O ministro Alexandre de Moraes, do Supremo Tribunal Federal (STF), determinou a prisão preventiva do contador Washington Travassos de Azevedo, apontado como um dos mandantes de uma organização criminosa especializada na obtenção ilegal de dados fiscais sigilosos. A medida, executada no último dia 14 de março, ocorreu após pedido da Polícia Federal (PF) e manifestação favorável da Procuradoria-Geral da República (PGR).
De acordo com as investigações, o contador teria acessado, de forma irregular, as Declarações de Imposto de Renda (DIRPF) de 1.819 contribuintes entre janeiro de 2024 e fevereiro de 2026. A lista de alvos inclui parentes de ministros do STF e do Tribunal de Contas da União (TCU), além de deputados federais, ex-senadores, ex-governadores, dirigentes de agências reguladoras e empresários de notoriedade pública.

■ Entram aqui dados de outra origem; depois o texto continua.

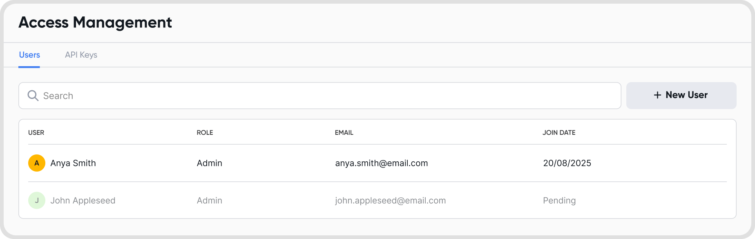The width and height of the screenshot is (755, 239).
Task: Click the EMAIL column header
Action: [344, 132]
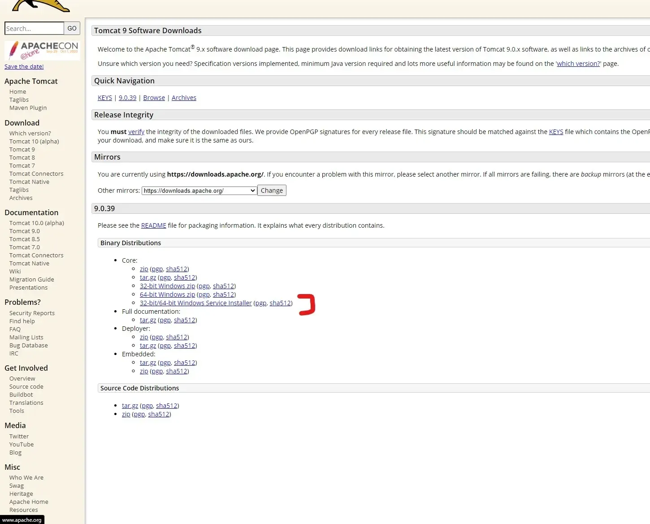Screen dimensions: 650x524
Task: Download the source code tar.gz
Action: [130, 406]
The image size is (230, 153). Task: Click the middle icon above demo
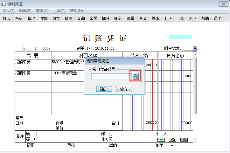pos(172,140)
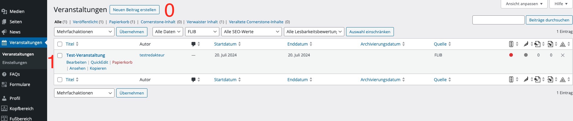
Task: Sort by readability feather icon in top header
Action: point(526,44)
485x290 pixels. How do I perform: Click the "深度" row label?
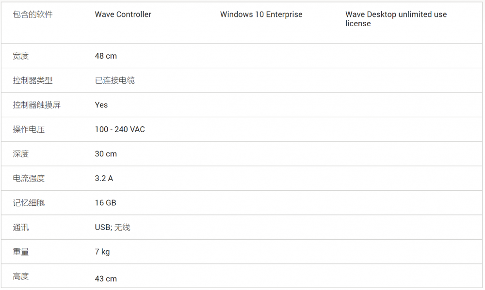21,154
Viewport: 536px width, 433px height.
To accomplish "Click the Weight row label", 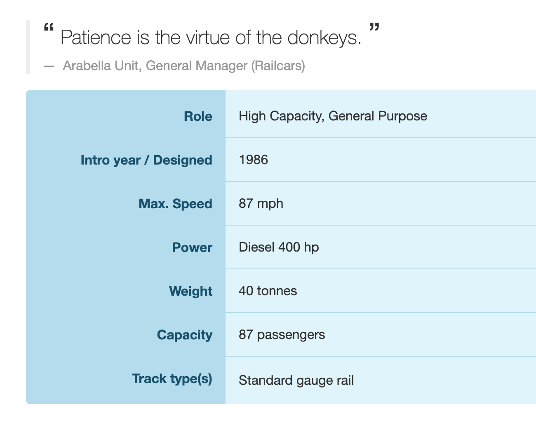I will 190,291.
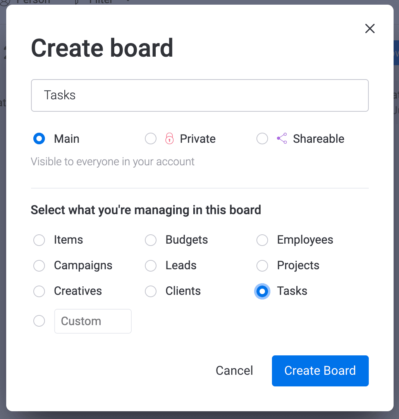Select the Clients radio button
This screenshot has width=399, height=419.
(151, 291)
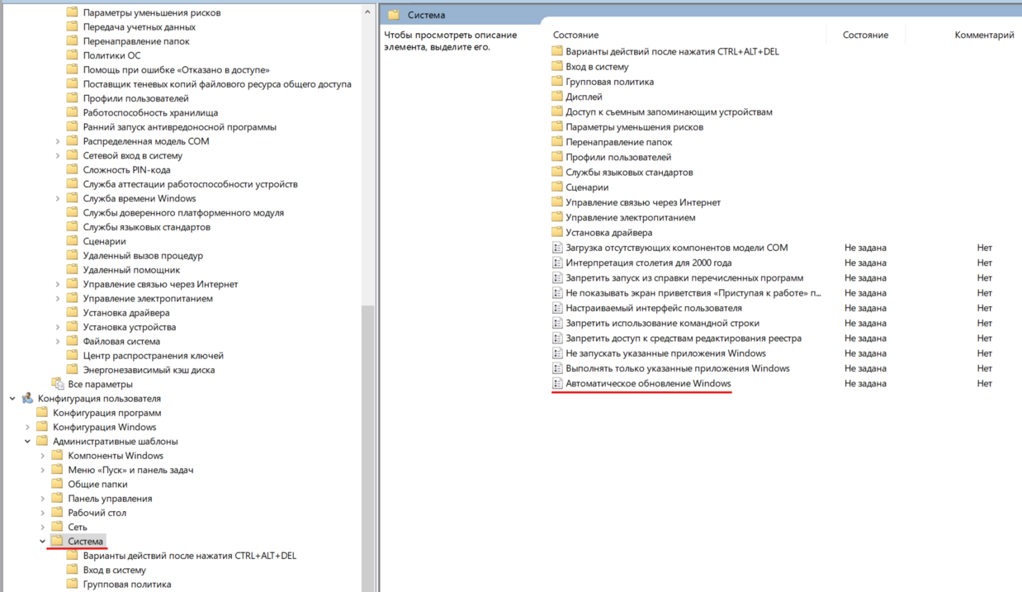This screenshot has width=1022, height=592.
Task: Click the policy icon beside Автоматическое обновление Windows
Action: (x=557, y=384)
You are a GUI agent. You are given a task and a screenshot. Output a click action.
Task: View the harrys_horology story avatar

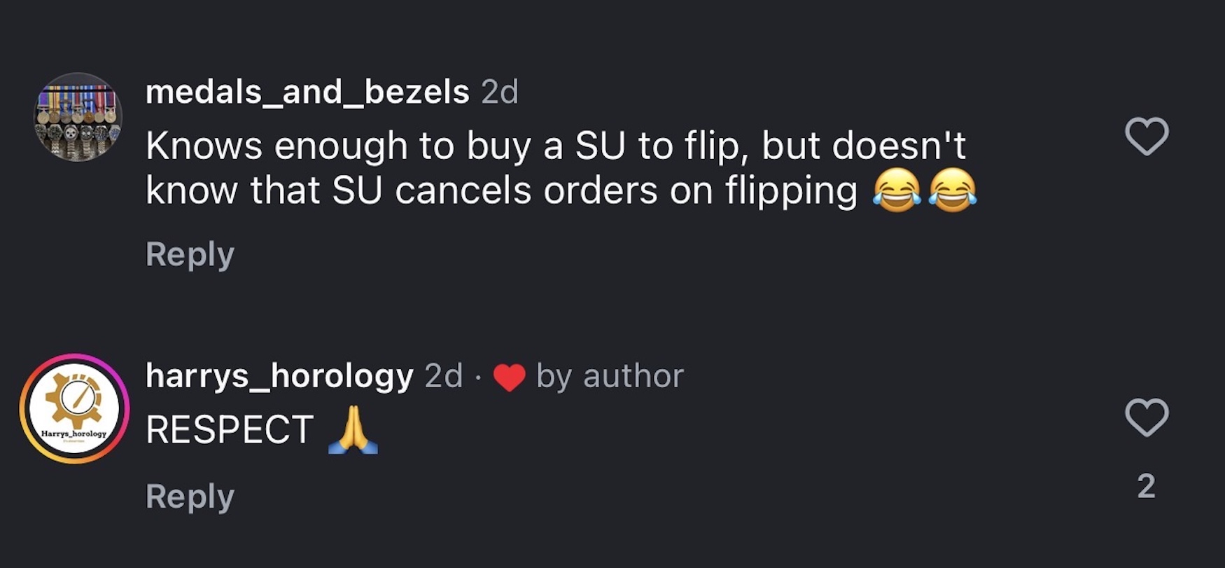(x=74, y=408)
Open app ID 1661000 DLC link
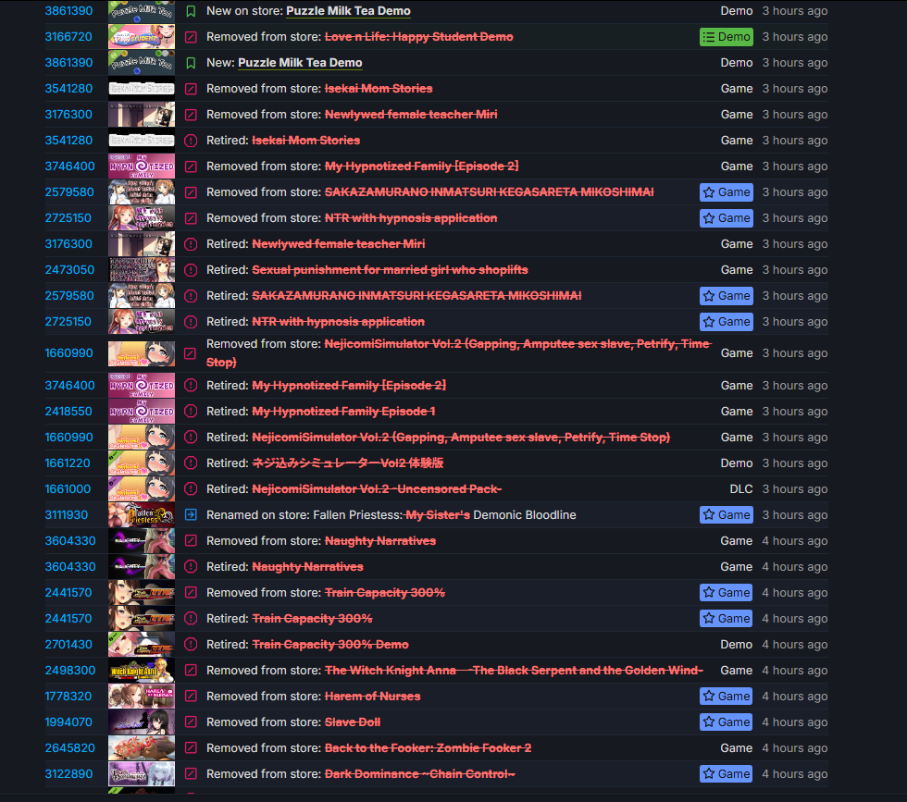Viewport: 907px width, 802px height. point(68,489)
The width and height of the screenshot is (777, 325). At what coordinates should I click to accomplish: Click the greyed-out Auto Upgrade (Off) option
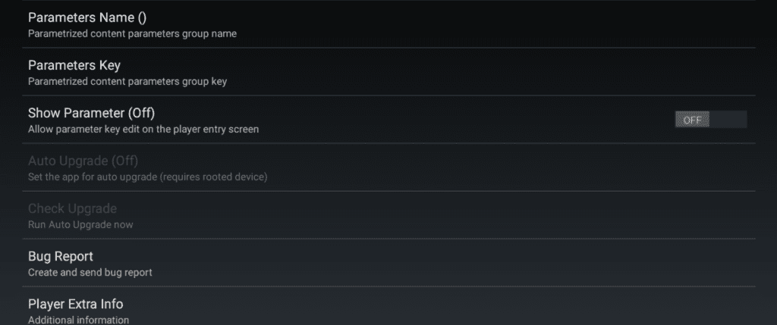(x=83, y=161)
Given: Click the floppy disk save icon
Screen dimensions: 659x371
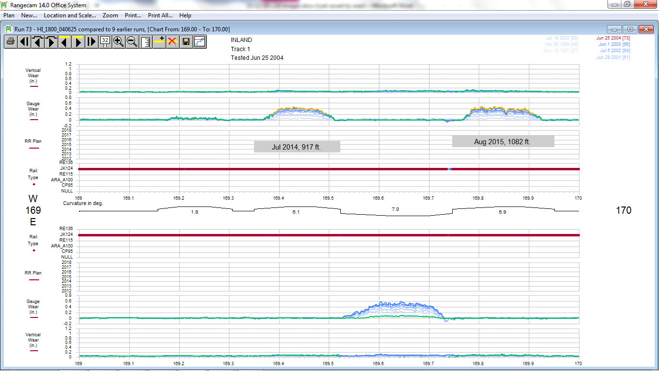Looking at the screenshot, I should [x=186, y=41].
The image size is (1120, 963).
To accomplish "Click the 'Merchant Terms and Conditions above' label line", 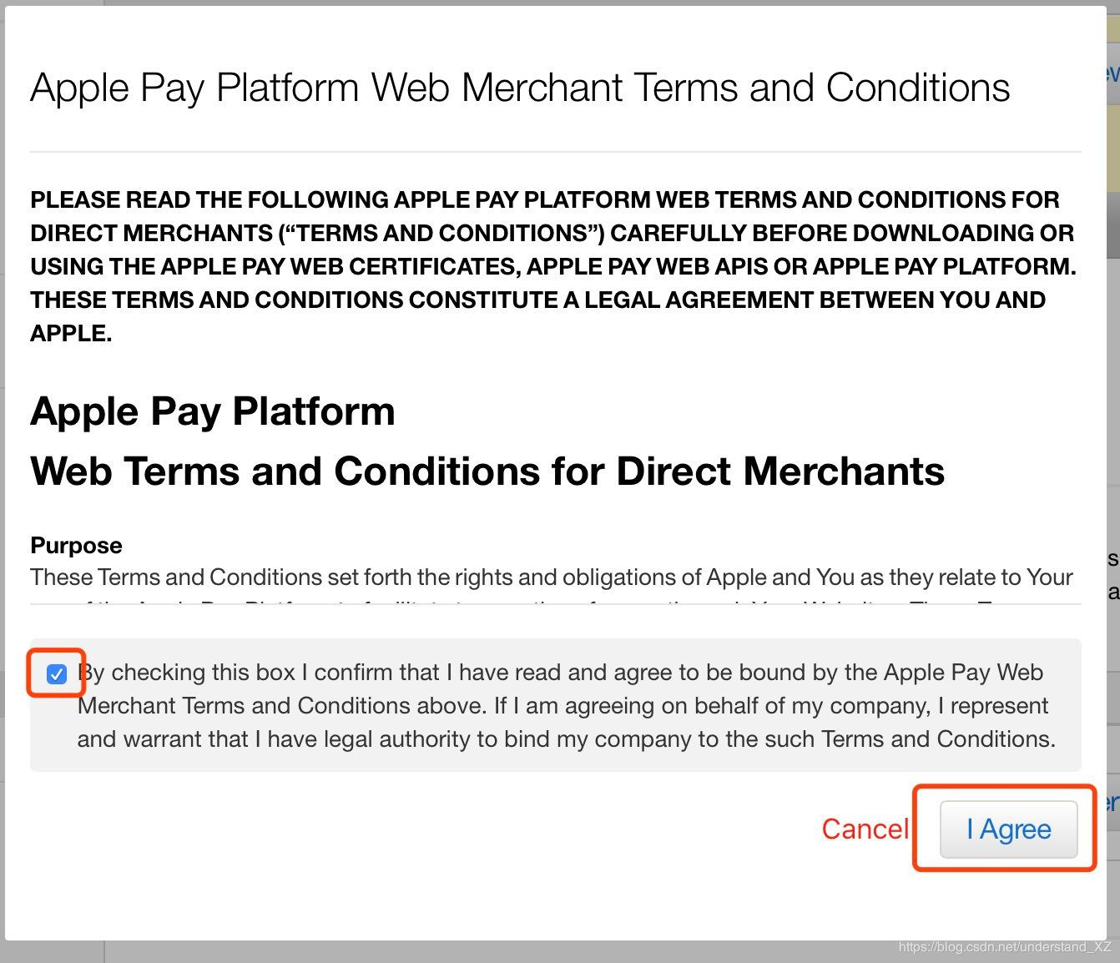I will click(563, 706).
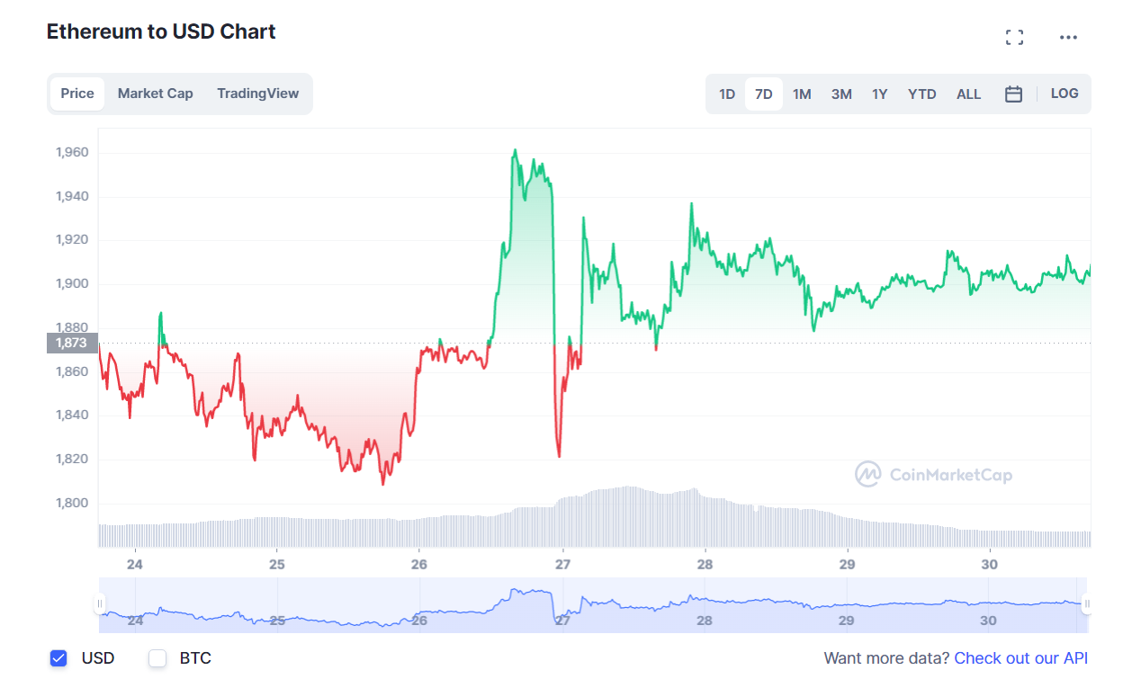This screenshot has height=688, width=1123.
Task: Follow the 'Check out our API' link
Action: (x=1020, y=658)
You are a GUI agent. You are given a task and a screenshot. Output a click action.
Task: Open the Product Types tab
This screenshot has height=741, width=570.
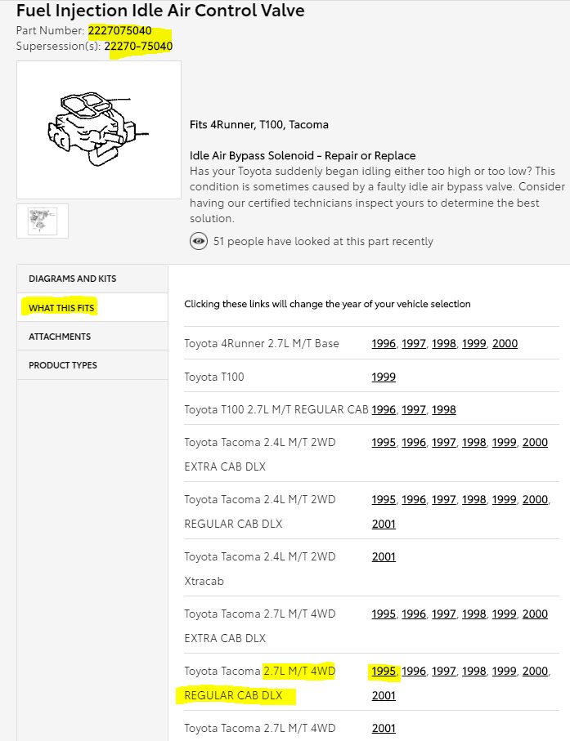click(x=63, y=365)
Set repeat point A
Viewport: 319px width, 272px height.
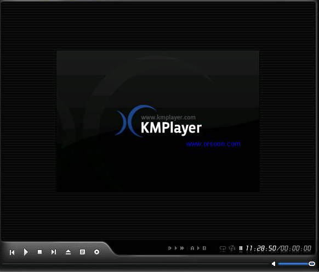coord(192,248)
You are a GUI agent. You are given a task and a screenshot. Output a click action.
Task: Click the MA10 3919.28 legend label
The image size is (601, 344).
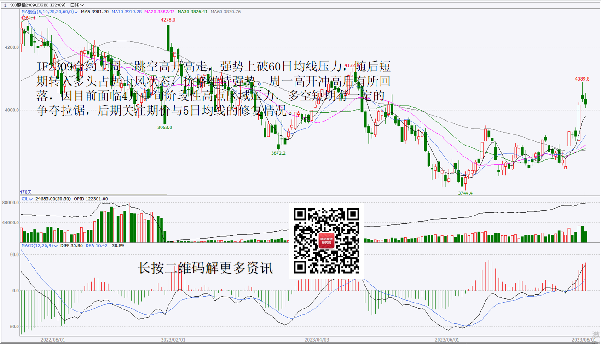126,12
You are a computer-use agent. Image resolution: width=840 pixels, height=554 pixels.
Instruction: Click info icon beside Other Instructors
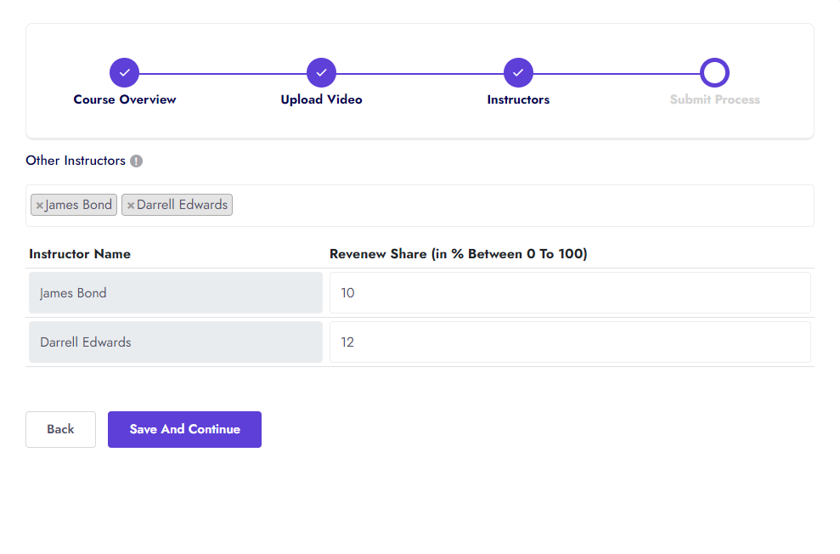[x=136, y=161]
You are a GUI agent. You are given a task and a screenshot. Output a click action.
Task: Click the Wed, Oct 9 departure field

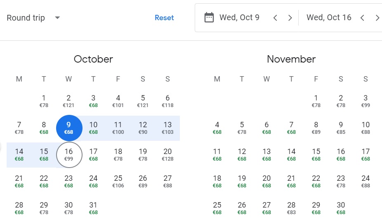pos(239,18)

Intermediação e vazamento de dados sensíveis
As apurações indicam que Azevedo atuava como intermediário em uma cadeia de obtenção de informações protegidas por sigilo funcional. Em depoimento citado pela imprensa, o contador teria admitido a prática irregular, funcionando como ponte entre interessados nos dados e quem oferecia o serviço de acesso aos sistemas internos.
Entre os documentos obtidos ilegalmente estão dados fiscais da advogada Viviane de Moraes, esposa do ministro Alexandre de Moraes. A quebra de sigilo de Viviane já havia sido detectada pela Receita Federal, motivando uma operação de busca e apreensão da Polícia Federal em fevereiro, com mandados cumpridos em São Paulo, Rio de Janeiro e Bahia.
Conexão com o Caso Banco Master
O vazamento dos dados de Viviane de Moraes ocorre em meio a uma crise no STF envolvendo seu contrato de R$ 129 milhões com o Banco Master. A instituição financeira pertence a Daniel Vorcaro, banqueiro que atualmente está preso por fraude financeira e em processo de negociação de delação premiada.
Especialistas do setor jurídico consultados pelo mercado apontam que os valores do contrato de Viviane são incompatíveis com as práticas habituais de escritórios de advocacia no país. Para o doutor em Ciências Criminais Alexandre Wunderlich, a prisão do contador está tecnicamente justificada, uma vez que a violação clandestina de sigilo fiscal configura crime e a estrutura organizada do grupo ameaça a ordem pública e a instrução criminal.
A audiência de custódia de Washington Travassos de Azevedo foi realizada no mesmo dia de sua prisão, e o investigado permanece à disposição da Justiça enquanto a Polícia Federal aprofunda as buscas pela origem dos pedidos de acesso aos dados.